======== Document

Worlds Best - expensive, pleasant smell, scoops good, flushing is difficult, dusty
Tidy Cats Scoop - cheap, pleasant smell, scoops fair, flushes well, some dusty
A&M Super Scoop - affordable, odd plaster smell, scoops best, flushes average, some dust

unfortunately, I'm stuck with Tidy Cats for a while, since I stocked up
on it recently from a Target Sale, but when I'm ready to restock on litter
I will definitely be going with Arm & Hammer Super Scoop, and here's why;

A&H is the only litter of the three that cakes well around urine,
so you can remove all when you scoop it out each day. with
the other two litters, urine balls will fall apart too easily and
the smeller bits of urine litter stay behind when you rake daily,
or earlier when the cat was digging around in your litter box.
this means with A&H the urea does not build up in your litter
box as quickly as it may with the other two litters I tried.

The only odd thing about A&H may be that the large rigid
urine clumps encourage my cats to dig more, so I found
noticeably more litter bits outside my box than the others,
but hardly any dust at all.

I'd rather suffer some of the minor issue of A&H then leave 
all that urine behind as other litters may. When you use A&H
you seem to consume it far faster than other litters because
you are successfully catching and removing all that urine.
Best price I've seen thus far was 28lbs for $10 at Target.

*If anyone can recommend other litters like A&H that do a superior
job of clumping specifically around urine leavings, please let me know.*


----------



## Muzby (Jan 9, 2008)

We use WalMarts' "Special Kitty", unscented. We mix in a bag of a scoopable pine litter as well, it makes it smell pretty naturally and does help the clumping. 

We're considering moving to unmedicated chick feed for litter (like a cheap Swheat Scoop), as we loved Swheat Scoop but hated the price tag. Now that we're rawfed, we also think that the 'stink' level will go way down (after a few weeks, our boxes reeked.. not of poo/pee.. just... stink).

SpecialKitty is clumping clay, fairly dusty, but not too horrible. We found the bottom of the bags of Swheat Scoop to be dusty (the cats were always covered in a fine layer of dust from the newly filled boxes). The clumping pine isn't dusty at all, but does stick to the cats a bit, so tracks quite far!


----------



## whiteghost (Apr 24, 2005)

I have used Fresh Step and Scoop Away. I absolutely hated both types of litter. They left a nasty smell on everything in my room. They were dusty and just yuck. If they work for someone else, thats great, but they don't work here!

================
======== Entries

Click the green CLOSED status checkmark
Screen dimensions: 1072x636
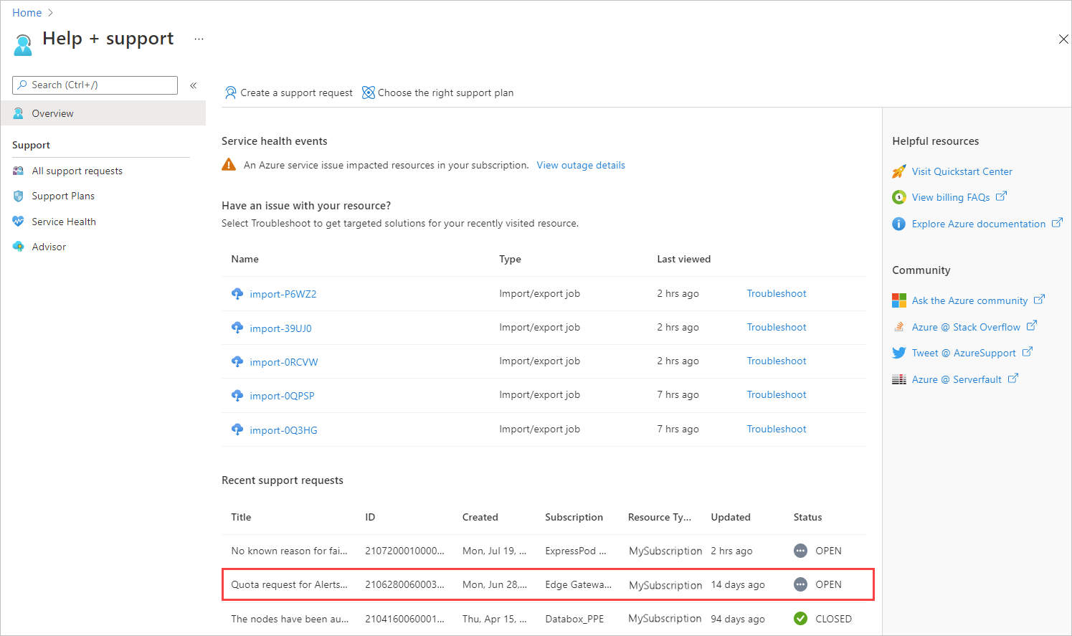point(800,618)
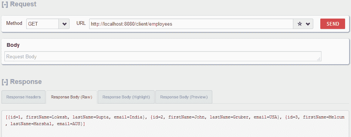Click the Request Body resize grip icon
351x137 pixels.
(x=319, y=59)
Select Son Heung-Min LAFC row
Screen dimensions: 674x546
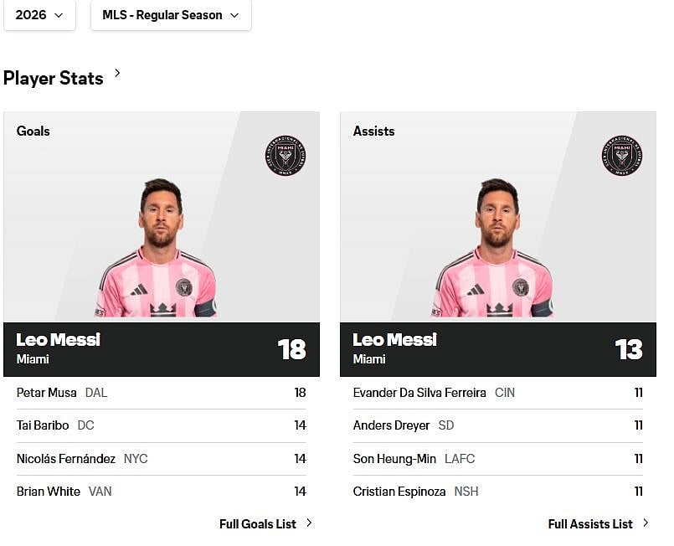click(498, 459)
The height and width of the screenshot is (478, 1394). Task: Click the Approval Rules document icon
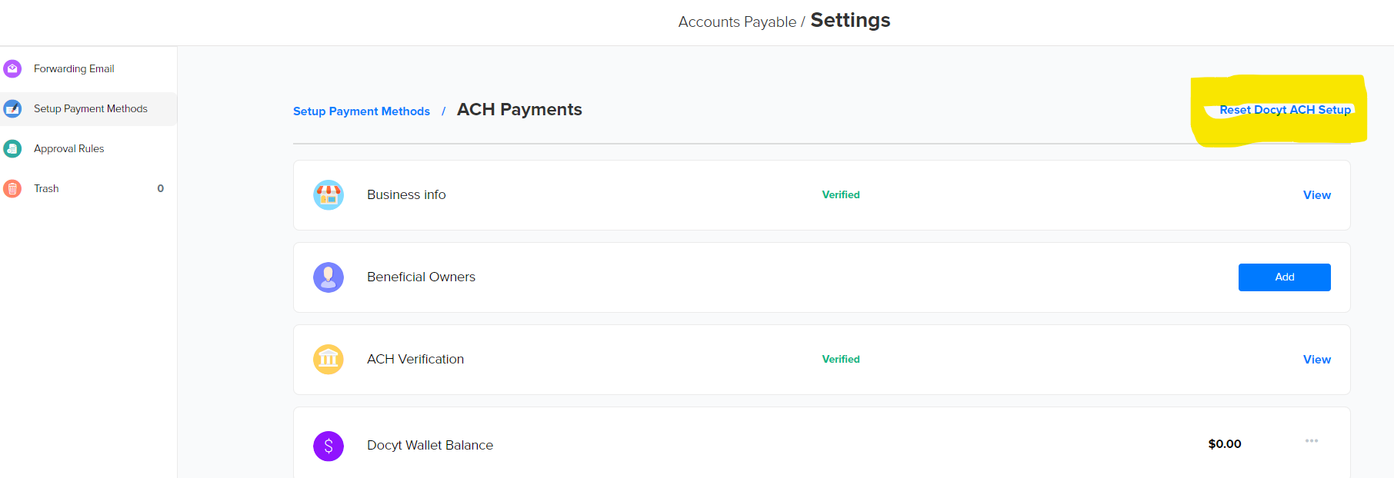click(x=12, y=148)
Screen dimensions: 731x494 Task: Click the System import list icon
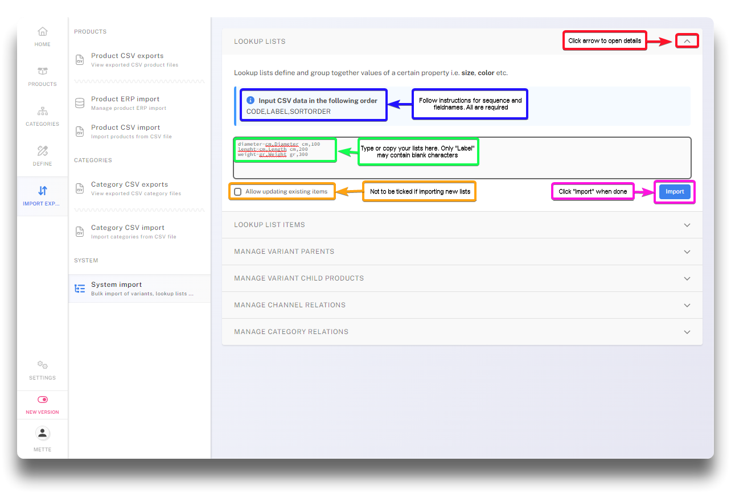pyautogui.click(x=80, y=289)
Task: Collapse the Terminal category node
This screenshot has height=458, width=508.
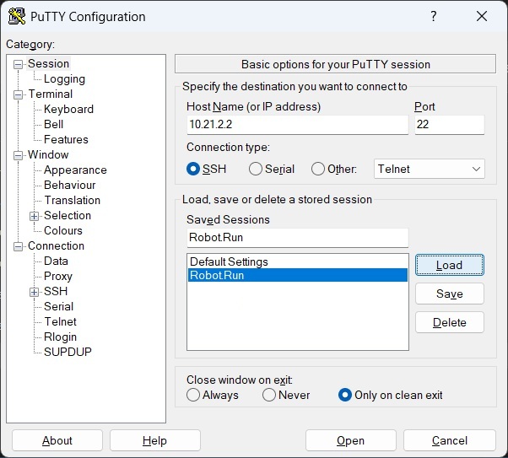Action: coord(19,94)
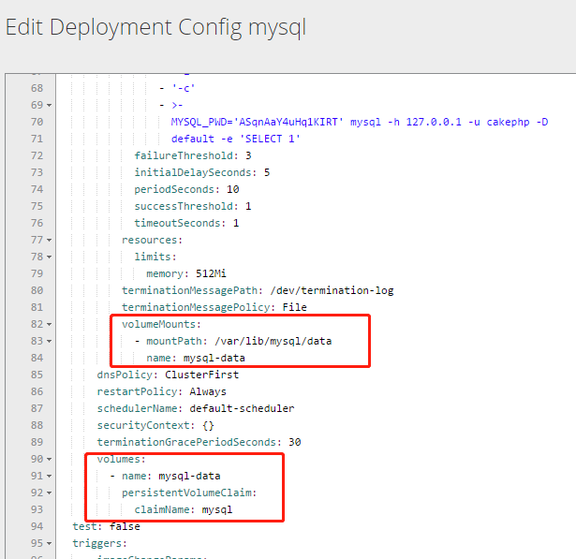Place cursor on restartPolicy Always line

pyautogui.click(x=161, y=391)
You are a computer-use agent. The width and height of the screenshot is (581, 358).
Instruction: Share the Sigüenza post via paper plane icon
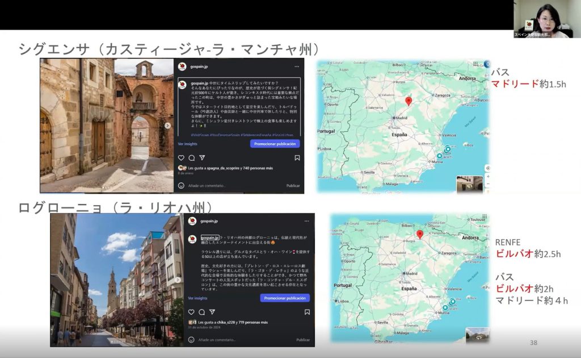coord(201,158)
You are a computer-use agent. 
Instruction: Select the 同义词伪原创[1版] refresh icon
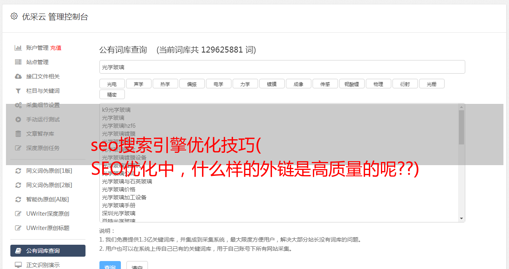click(18, 171)
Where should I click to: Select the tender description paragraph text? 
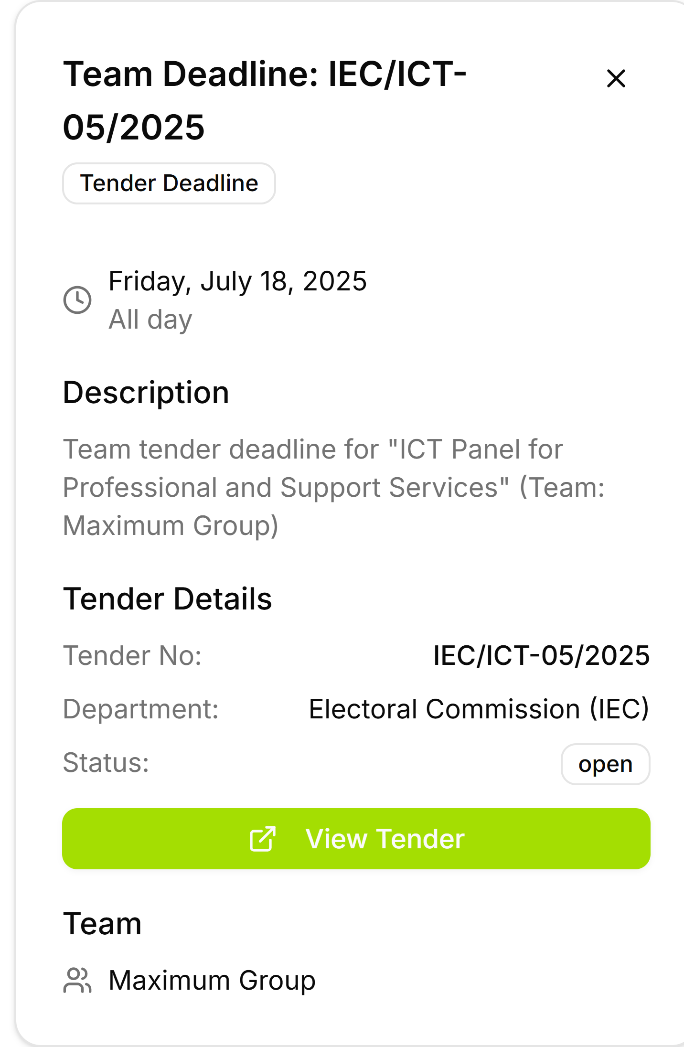pyautogui.click(x=334, y=488)
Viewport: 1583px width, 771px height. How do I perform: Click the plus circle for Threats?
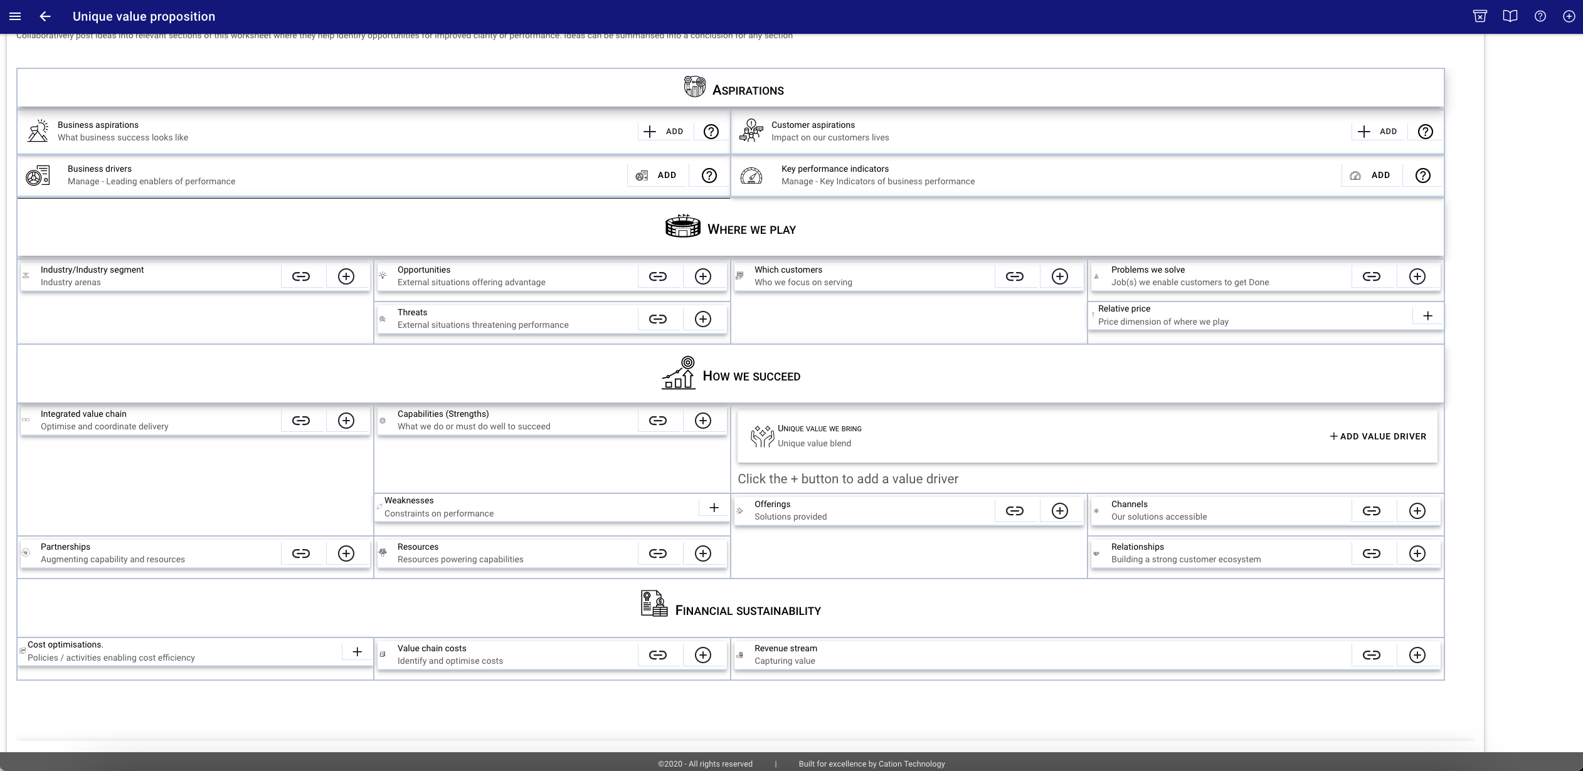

================

Jobs:
(a) In the cat litter thread, how would you say "The clumping pine isn't dusty at all, but does stick to the cats a bit, so tracks quite far!" in Spanish?
(b) Could you pick up the cat litter thread after its final post and keep it going?

Answers for the tasks:
(a) La arena de pino aglomerante no suelta nada de polvo, pero sí se pega un poco a los gatos, ¡así que acaban llevándola bastante lejos!

(b)
I use a combination. I use the plain Special Kitty Clumbable Cat Litter and mix it with Tidy Cats Small Spaces. I use both of them because the Tidy Cats is expensive. I want it to last as long as possible. I have found that this works very well for us. I have 2 litter boxes and 4 cats.


----------



## rivernuts (Apr 12, 2006)

Out of all the clay litters I've tried, Dr Elsey's Precious Cat Ultra Premium is my favorite. It clumps well, rarely smells, and doesn't dust up. My favorite non clay litter is World's Best, it has all the positives of Dr Elsey's plus it's very light and flushable.


----------



## OwnedByACat (Jan 11, 2008)

I think I'm going to give Dr Elsey's Precious Cat Ultra Premium another try. I have to have my sister buy it for me, and deliver it over the holiday when I see her because I can't get it in my area, so I'll have to stock up. I love Ever Clean, but this last time I went to buy it, it's jumped from $16.29 to just over $19 per box!!!!!!! :yikes Luckily, some of the scented was still at the old price, so I got that, but it's to perfumey for me. I won't pay that much for litter, I don't care how much I like it!! That is just crazy!


----------



## ladylilith (Sep 25, 2008)

I started with Jonny Cat (clay) which didn't really work for me at all. It didn't get rid of odors and I didn't like how pee would collect in the corners of the box.

Now I use Fresh Step scoopable and I like it a lot, although it is quite dusty/overwhelming when poured. I can hardly tell there's a litterbox in the room now.


----------



## HanknAng (Jul 21, 2008)

I use Arm & Hammer Super Scoop, I really like it. I've tried some others...what ever ones walmart has, I think its Special Kitty, Fresh Step, Tidy Cats...a few others maybe?? not really sure, but out of all the ones I tried, I chose the A&H becuase it seemed to do best for the price. The other ones were either uber dusty, didn't clump well, or were really expensive.


----------



## Briggi (Nov 26, 2008)

I tried Fresh step and feline pine before, but finally I picked Even Clean. It costs a little bit expensive, but it is worth to buy it. Tidy cat is good, but my cat didn't like it. She sneezed in front of the litter box and never got in the box, she hold her pee & poo for a day until I changed the litter to the old one. Fresh step was too dusty, she sneezed a lot and the smell just too strong, her hair just smelled like a litter box. I pretty like feline pine, but it is just too much work to clean the dust under the wood pellet.


----------



## petspy (Sep 11, 2008)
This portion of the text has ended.